## [WORK REQUIRED]
Reproduce every line of the listing below word for word, keeping the original order.

## [INPUT MATERIAL]
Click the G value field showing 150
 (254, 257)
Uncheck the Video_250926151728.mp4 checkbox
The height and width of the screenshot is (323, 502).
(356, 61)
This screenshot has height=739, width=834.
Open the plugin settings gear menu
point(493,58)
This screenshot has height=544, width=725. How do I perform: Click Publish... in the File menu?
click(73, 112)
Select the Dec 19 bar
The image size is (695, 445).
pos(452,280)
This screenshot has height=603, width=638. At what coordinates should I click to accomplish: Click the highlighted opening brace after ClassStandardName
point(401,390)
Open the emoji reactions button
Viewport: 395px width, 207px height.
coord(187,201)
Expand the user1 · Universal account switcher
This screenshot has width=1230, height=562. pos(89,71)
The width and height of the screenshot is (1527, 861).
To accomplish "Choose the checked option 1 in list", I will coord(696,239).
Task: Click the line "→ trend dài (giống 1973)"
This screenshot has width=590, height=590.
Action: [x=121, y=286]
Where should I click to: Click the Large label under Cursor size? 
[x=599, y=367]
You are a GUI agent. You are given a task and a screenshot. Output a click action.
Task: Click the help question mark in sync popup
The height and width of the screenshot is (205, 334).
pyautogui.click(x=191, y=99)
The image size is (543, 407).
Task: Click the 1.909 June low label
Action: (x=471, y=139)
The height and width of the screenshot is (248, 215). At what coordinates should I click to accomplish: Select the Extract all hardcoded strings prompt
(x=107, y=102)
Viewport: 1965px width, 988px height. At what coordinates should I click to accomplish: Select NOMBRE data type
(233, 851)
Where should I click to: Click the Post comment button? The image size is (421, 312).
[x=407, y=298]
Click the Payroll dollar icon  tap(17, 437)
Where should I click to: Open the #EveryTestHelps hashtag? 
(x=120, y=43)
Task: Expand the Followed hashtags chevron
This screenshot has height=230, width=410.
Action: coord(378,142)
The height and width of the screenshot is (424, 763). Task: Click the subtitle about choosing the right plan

## [FULL ANSWER]
Click the G value field showing 150
 (254, 257)
Uncheck the Video_250926151728.mp4 checkbox
The height and width of the screenshot is (323, 502).
(356, 61)
This screenshot has height=739, width=834.
Open the plugin settings gear menu
point(493,58)
This screenshot has height=544, width=725. How do I perform: Click Publish... in the File menu?
click(73, 112)
Select the Dec 19 bar
The image size is (695, 445).
pos(452,280)
This screenshot has height=603, width=638. At what coordinates should I click to accomplish: Click the highlighted opening brace after ClassStandardName
point(401,390)
Open the emoji reactions button
Viewport: 395px width, 207px height.
coord(187,201)
Expand the user1 · Universal account switcher
This screenshot has width=1230, height=562. pos(89,71)
The width and height of the screenshot is (1527, 861).
To accomplish "Choose the checked option 1 in list", I will coord(696,239).
Task: Click the line "→ trend dài (giống 1973)"
This screenshot has width=590, height=590.
Action: [x=121, y=286]
Where should I click to: Click the Large label under Cursor size? 
[x=599, y=367]
You are a GUI agent. You are given a task and a screenshot. Output a click action.
Task: Click the help question mark in sync popup
The height and width of the screenshot is (205, 334).
pyautogui.click(x=191, y=99)
The image size is (543, 407).
Task: Click the 1.909 June low label
Action: (x=471, y=139)
The height and width of the screenshot is (248, 215). At what coordinates should I click to accomplish: Select the Extract all hardcoded strings prompt
(x=107, y=102)
Viewport: 1965px width, 988px height. At what coordinates should I click to accomplish: Select NOMBRE data type
(233, 851)
Where should I click to: Click the Post comment button? The image size is (421, 312).
[x=407, y=298]
Click the Payroll dollar icon  tap(17, 437)
Where should I click to: Open the #EveryTestHelps hashtag? 
(x=120, y=43)
Task: Expand the Followed hashtags chevron
This screenshot has height=230, width=410.
Action: coord(378,142)
The height and width of the screenshot is (424, 763). Task: Click the subtitle about choosing the right plan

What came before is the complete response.